What motivated you to work in the space industry?

I grew up reading technical studies on O’Neill’s orbital colonies and I was mesmerised by their ambition and, in particular, the paintings that JPL had commissioned. The vision of this new frontier was profoundly influential to me as a child and inspired me to get into architecture and city planning. It has been a long and winding road for me since architecture school but I am still passionate about the idea that, ultimately, our future lies in space. Multi-planet living is such an inspiring vision to work towards. Even though I left urban planning, I’ve always wanted to play a role in helping to facilitate these visions. I think we’d all agree that they’re needed now more than ever, which is why it is such an honour to be able to work in the UAE under such visionary leadership and play even the tiniest part in making them happen.

 

Courtesy: Dr. Noah Raford

Dr. Noah Raford: Prior to his work in the UAE, Noah was a senior manager at the strategy consultancy Monitor / GBN, CEO and co-founder of the technology foresight company Futurescaper, North American Director of Space Syntax Limited, and the Senior Research Advisor to Prince’s Foundation for the Built Environment.

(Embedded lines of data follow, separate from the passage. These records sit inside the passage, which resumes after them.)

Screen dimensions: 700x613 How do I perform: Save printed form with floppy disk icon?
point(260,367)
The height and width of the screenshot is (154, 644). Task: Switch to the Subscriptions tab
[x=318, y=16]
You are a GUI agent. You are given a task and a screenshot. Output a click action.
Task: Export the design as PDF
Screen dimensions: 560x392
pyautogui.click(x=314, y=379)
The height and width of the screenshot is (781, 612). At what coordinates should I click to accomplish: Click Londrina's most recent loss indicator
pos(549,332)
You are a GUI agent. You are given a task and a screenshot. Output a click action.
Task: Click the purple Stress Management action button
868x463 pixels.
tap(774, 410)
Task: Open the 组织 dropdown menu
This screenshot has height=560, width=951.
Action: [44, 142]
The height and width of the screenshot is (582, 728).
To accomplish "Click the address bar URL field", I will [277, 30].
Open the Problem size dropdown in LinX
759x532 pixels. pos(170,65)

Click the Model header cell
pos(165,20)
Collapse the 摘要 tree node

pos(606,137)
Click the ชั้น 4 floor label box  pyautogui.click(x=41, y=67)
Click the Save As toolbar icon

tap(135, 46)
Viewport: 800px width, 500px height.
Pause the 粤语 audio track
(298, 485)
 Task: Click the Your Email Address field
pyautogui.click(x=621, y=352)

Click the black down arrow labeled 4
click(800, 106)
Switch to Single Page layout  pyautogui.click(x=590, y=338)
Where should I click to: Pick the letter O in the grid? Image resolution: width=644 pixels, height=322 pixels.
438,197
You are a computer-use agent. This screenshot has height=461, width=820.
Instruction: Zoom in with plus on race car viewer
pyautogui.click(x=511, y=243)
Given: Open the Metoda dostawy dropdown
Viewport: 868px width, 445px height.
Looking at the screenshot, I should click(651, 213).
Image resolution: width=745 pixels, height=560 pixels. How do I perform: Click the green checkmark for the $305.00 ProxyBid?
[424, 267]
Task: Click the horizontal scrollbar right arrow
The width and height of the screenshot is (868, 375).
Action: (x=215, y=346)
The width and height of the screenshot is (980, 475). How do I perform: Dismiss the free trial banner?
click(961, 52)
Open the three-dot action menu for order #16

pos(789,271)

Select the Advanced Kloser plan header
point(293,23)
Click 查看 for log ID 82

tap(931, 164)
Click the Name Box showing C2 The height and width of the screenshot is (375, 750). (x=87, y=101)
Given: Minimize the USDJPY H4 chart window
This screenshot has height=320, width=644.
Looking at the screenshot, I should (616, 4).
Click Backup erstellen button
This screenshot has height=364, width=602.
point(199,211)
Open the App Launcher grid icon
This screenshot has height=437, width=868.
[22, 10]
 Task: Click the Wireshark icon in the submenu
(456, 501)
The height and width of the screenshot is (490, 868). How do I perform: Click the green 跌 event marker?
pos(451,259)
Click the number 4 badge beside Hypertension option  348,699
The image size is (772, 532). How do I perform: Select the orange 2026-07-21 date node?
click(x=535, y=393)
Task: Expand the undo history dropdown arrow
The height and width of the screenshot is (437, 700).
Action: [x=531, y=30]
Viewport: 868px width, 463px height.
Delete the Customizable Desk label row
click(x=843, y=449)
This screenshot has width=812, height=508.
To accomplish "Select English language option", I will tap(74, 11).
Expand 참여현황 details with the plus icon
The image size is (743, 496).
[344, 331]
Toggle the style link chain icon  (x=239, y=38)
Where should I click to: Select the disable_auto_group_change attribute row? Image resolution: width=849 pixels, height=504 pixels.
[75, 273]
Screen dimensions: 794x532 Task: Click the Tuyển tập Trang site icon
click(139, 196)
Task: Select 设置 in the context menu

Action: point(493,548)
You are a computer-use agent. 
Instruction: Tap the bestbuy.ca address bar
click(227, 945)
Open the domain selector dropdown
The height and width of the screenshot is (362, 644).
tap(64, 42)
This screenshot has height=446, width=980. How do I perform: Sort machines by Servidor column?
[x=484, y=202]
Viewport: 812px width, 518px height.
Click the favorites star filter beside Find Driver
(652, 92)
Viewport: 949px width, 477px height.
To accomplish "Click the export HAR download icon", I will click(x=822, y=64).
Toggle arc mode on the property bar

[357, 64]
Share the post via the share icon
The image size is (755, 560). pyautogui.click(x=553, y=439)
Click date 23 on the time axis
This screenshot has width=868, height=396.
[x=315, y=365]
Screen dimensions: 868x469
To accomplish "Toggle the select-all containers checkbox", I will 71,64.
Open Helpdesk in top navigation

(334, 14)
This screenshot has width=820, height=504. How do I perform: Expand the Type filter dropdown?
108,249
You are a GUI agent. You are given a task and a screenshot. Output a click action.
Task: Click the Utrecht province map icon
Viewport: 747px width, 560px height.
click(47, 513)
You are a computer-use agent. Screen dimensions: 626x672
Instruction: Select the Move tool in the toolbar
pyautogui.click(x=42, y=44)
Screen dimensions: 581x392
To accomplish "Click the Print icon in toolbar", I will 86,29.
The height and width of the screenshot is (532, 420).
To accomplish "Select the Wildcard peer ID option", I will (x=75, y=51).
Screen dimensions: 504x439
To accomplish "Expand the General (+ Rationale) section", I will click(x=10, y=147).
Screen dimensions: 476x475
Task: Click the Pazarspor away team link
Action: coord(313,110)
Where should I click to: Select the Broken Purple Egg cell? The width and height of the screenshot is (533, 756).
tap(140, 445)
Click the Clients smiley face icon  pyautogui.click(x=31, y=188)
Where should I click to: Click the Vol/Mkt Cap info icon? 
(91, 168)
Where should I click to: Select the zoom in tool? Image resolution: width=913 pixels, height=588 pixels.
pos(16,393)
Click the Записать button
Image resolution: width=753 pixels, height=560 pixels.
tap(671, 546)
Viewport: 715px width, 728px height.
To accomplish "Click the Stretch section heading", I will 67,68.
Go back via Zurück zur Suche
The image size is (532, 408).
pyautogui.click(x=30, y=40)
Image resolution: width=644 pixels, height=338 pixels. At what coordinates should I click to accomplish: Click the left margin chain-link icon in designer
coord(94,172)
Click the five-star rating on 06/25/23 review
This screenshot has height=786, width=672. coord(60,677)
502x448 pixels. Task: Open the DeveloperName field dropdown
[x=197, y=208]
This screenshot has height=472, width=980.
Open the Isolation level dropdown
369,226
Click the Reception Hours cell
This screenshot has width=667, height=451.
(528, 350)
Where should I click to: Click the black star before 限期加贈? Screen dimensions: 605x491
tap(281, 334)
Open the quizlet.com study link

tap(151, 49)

Noah completed his PhD at the Massachusetts Institute of Technology (MIT), his masters at the Bartlett School of Architecture, and his undergraduate degree at Brown University. He has served as a member World Economic Forum (WEF) Global Agenda Council on Artificial Intelligence and Robotics, a Senior Research Fellow at the London School of Economics, a fellow at the Bartlett School of Architecture, and as a member of the International Futures Forum.

He lives in Dubai, is married with two children and is a semi-retired techno DJ. He maintains an occasional podcast called NerdHouse(mixing deep techno with deep lectures and spoken word) and is currently working on his third book, “Pre-Legal Innovation: How to Build the Future Where it Matters the Most”.

SpaceWatch.Global thanks Dr. Noah Raford of Dubai Future Foundation for the interview.